Benefits of Cryptocurrency Adoption in Latin America:
- Improved Quality of Life for Users: Adopting these currencies for exchange systems represents a scenario of free access where, not being tied to the economy or politics of a country, they can be transferred to any individual or entity anywhere on the planet instantly; it is a global currency.
- Business Opportunities: Cryptocurrencies offer business opportunities due to their volatility; their prices can vary significantly from one day to another, providing a high-risk asset with high returns.
- Decentralization: In contrast to traditional currencies, cryptocurrencies are "decentralized," meaning they are not regulated by any governing body. They operate 24/7 on different global exchanges.
- Transparent Transactions: Transactions and operations with cryptocurrencies are recorded in a shared ledger that provides accurate information to the sender, ensuring security and confidence for continued operations.
- Infrastructure Cost Reduction: The infrastructure costs for banks could decrease by $15-20 billion by 2022, redirecting that money to improve digital mechanisms and implement large-scale models.

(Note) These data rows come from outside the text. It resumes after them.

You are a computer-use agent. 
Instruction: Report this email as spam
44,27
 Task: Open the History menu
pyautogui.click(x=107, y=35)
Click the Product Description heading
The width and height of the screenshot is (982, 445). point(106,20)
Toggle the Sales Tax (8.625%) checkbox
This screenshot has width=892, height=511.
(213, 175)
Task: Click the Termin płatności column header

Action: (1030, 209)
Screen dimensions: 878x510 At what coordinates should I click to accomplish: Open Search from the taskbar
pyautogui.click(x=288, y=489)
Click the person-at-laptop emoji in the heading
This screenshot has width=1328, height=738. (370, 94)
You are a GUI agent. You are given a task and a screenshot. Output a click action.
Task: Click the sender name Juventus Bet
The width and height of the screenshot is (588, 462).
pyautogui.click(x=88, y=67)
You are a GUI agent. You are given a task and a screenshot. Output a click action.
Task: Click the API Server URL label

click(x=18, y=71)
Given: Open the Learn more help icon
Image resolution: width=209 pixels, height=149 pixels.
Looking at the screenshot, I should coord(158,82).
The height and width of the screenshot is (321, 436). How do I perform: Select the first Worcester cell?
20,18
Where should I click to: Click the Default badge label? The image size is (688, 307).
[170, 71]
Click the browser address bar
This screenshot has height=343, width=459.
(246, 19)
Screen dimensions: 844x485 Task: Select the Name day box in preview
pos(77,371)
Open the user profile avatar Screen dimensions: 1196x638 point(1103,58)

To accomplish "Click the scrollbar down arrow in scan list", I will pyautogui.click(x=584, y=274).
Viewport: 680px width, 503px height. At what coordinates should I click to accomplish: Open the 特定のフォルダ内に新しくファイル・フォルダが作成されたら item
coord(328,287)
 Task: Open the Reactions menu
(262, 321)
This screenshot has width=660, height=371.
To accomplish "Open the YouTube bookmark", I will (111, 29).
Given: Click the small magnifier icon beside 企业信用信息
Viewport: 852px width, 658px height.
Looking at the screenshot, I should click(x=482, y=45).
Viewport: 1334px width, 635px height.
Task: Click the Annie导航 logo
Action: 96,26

Considering that over 20% of financial service companies are FinTech, improving their conditions is highly necessary post-pandemic.
The Growth of Cryptoasset Companies in Latin America
Amid the "global boom in digital transactions," cryptoasset platforms in Latin America and the Caribbean have experienced significant growth, more than doubling since 2016 and reaching over 170 active companies by 2022, according to a report from the Cambridge Centre for Alternative Finance (CCAF) and the Inter-American Development Bank (IDB). The document, titled "Cryptoasset Ecosystem in Latin America and the Caribbean," highlights that these companies are evolving into comprehensive financial technology (fintech) providers, serving as one-stop shops for investors, consumers, and businesses.
The report, based on responses from 52 private sector companies and 31 public institutions in the region, notes that approximately 100 companies have their operational headquarters or parent organization established in Latin America.
Regarding the distribution of these fintech cryptoasset companies in the region, the report emphasizes its uneven nature, although there is a concentration in the economic centers of Brazil (15), Argentina (11), and Mexico (10). Additionally, exotic destinations such as the British Virgin Islands and the Cayman Islands also appear on the list of countries where cryptoasset companies have been established, likely due to the tax benefits they offer to these entities.